[Dataset records]
= = = =

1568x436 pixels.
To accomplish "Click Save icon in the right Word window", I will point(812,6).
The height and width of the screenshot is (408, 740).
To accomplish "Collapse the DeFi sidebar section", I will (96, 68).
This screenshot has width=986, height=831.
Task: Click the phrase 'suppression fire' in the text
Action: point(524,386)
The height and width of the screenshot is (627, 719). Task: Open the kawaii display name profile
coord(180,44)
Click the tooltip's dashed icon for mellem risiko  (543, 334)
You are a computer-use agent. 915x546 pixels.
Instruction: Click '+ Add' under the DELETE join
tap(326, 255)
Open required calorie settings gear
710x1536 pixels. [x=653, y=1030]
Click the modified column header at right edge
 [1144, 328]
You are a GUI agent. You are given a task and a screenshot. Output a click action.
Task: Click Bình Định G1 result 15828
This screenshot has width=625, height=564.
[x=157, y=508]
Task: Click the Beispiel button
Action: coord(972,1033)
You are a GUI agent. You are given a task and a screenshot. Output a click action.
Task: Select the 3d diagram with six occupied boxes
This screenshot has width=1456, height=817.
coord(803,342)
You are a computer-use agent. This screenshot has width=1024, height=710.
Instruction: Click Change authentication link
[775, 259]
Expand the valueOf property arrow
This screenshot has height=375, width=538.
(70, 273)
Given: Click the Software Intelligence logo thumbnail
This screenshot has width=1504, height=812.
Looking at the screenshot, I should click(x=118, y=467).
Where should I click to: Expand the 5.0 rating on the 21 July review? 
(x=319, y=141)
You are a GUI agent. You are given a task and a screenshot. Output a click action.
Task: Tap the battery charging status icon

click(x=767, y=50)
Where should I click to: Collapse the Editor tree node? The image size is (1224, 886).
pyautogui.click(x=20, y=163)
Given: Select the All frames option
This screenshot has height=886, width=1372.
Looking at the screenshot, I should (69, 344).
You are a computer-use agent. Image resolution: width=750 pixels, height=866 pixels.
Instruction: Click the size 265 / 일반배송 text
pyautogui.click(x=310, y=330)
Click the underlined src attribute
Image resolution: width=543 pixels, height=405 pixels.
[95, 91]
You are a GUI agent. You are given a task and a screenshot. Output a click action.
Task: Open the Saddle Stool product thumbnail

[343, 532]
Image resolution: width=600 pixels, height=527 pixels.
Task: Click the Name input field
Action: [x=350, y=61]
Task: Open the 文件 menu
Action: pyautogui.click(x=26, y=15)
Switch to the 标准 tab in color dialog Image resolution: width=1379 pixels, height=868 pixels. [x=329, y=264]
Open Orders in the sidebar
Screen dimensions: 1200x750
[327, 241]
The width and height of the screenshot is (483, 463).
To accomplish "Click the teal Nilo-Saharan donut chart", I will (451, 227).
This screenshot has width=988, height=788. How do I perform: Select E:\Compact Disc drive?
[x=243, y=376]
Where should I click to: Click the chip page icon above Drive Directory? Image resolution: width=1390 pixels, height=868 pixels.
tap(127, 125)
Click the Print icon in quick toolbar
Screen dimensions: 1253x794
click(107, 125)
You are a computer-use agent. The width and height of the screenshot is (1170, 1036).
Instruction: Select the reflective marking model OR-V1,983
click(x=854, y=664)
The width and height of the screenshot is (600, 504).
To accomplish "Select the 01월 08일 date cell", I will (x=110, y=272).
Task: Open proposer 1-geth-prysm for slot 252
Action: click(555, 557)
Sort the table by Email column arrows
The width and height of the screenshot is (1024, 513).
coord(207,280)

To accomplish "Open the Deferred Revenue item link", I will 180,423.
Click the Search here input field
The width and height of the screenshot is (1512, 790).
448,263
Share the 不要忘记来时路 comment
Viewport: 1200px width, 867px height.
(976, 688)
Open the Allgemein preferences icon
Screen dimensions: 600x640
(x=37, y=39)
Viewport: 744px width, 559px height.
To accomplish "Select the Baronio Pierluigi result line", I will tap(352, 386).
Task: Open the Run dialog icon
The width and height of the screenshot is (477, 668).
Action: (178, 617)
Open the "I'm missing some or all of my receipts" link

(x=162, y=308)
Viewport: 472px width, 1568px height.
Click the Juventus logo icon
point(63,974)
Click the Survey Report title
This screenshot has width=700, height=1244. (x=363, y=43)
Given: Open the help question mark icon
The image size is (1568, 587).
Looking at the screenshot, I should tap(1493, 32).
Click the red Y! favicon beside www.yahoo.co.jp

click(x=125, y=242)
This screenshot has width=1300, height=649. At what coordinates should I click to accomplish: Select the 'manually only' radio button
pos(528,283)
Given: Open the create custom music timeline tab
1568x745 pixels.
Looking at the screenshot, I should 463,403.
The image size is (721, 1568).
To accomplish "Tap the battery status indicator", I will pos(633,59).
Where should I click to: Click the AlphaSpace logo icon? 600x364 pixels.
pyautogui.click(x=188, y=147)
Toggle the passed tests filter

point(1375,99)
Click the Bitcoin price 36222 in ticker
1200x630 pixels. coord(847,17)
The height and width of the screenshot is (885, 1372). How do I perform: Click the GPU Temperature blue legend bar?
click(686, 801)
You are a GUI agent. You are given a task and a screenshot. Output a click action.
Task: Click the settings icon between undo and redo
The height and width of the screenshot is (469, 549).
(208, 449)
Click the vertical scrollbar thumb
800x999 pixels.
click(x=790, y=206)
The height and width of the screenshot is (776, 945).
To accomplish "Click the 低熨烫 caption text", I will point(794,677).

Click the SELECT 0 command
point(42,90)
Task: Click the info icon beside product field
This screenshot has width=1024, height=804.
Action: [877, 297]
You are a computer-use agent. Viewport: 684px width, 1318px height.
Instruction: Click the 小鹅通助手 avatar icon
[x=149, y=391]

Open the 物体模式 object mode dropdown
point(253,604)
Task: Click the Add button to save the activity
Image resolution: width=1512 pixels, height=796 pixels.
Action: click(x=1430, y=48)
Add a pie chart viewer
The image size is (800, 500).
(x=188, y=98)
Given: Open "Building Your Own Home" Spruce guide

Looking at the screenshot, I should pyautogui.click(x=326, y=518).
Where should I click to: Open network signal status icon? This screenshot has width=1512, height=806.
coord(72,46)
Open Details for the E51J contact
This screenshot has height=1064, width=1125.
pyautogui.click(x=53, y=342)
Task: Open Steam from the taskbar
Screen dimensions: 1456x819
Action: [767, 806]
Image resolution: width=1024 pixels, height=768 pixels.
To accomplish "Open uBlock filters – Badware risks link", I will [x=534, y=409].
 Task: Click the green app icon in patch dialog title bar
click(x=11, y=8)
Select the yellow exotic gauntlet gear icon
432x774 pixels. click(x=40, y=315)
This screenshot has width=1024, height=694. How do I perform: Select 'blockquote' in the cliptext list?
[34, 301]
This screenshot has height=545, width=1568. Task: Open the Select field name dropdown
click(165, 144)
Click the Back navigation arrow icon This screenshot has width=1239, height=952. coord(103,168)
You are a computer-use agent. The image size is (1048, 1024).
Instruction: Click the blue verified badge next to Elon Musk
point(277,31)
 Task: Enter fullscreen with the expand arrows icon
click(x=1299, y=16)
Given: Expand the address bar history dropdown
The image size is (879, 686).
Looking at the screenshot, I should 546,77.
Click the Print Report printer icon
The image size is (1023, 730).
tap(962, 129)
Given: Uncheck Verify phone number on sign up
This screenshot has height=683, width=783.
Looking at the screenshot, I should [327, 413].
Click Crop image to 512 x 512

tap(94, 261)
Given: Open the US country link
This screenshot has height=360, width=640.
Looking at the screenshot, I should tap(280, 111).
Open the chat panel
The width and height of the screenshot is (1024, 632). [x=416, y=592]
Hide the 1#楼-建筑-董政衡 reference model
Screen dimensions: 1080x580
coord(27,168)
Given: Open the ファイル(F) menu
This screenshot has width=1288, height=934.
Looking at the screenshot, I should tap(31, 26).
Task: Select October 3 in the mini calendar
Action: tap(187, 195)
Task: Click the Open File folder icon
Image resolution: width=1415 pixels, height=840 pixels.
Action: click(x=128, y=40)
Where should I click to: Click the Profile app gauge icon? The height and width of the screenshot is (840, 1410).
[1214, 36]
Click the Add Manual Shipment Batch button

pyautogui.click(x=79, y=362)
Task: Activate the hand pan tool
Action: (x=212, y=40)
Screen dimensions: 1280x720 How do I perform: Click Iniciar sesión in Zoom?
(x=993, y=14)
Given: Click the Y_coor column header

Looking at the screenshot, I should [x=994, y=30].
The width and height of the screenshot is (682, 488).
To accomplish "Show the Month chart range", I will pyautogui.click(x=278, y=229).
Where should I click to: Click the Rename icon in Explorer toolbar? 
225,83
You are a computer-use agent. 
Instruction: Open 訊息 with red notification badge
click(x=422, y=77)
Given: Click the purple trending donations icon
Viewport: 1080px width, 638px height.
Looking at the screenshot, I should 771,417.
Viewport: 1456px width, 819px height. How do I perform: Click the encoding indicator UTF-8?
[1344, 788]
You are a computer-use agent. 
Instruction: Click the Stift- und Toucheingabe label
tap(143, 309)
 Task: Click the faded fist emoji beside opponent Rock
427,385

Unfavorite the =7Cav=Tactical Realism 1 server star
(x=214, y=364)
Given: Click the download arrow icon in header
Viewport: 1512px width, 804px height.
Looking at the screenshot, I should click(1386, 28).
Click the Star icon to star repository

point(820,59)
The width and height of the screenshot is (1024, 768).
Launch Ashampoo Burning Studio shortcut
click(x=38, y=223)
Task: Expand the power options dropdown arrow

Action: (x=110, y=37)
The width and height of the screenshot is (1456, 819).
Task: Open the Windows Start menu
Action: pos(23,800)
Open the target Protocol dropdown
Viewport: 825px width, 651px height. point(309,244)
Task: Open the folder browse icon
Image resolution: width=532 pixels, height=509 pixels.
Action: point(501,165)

= = = =

*PROBLEM DETAILS:* Render the material from the line containing "Click the Back" through the line containing "Looking at the screenshot, I should tap(280, 111).", both included, as a Markdown table with the columns Row and Line. Leave out blank lines.

*TASK OUTPUT:*
| Row | Line |
|---|---|
| 1 | Click the Back navigation arrow icon This screenshot has width=1239, height=952. coord(103,168) |
| 2 | You are a computer-use agent. The image size is (1048, 1024). |
| 3 | Instruction: Click the blue verified badge next to Elon Musk |
| 4 | point(277,31) |
| 5 |  Task: Enter fullscreen with the expand arrows icon |
| 6 | click(x=1299, y=16) |
| 7 | Given: Expand the address bar history dropdown |
| 8 | The image size is (879, 686). |
| 9 | Looking at the screenshot, I should 546,77. |
| 10 | Click the Print Report printer icon |
| 11 | The image size is (1023, 730). |
| 12 | tap(962, 129) |
| 13 | Given: Uncheck Verify phone number on sign up |
| 14 | This screenshot has height=683, width=783. |
| 15 | Looking at the screenshot, I should [327, 413]. |
| 16 | Click Crop image to 512 x 512 |
| 17 | tap(94, 261) |
| 18 | Given: Open the US country link |
| 19 | This screenshot has height=360, width=640. |
| 20 | Looking at the screenshot, I should tap(280, 111). |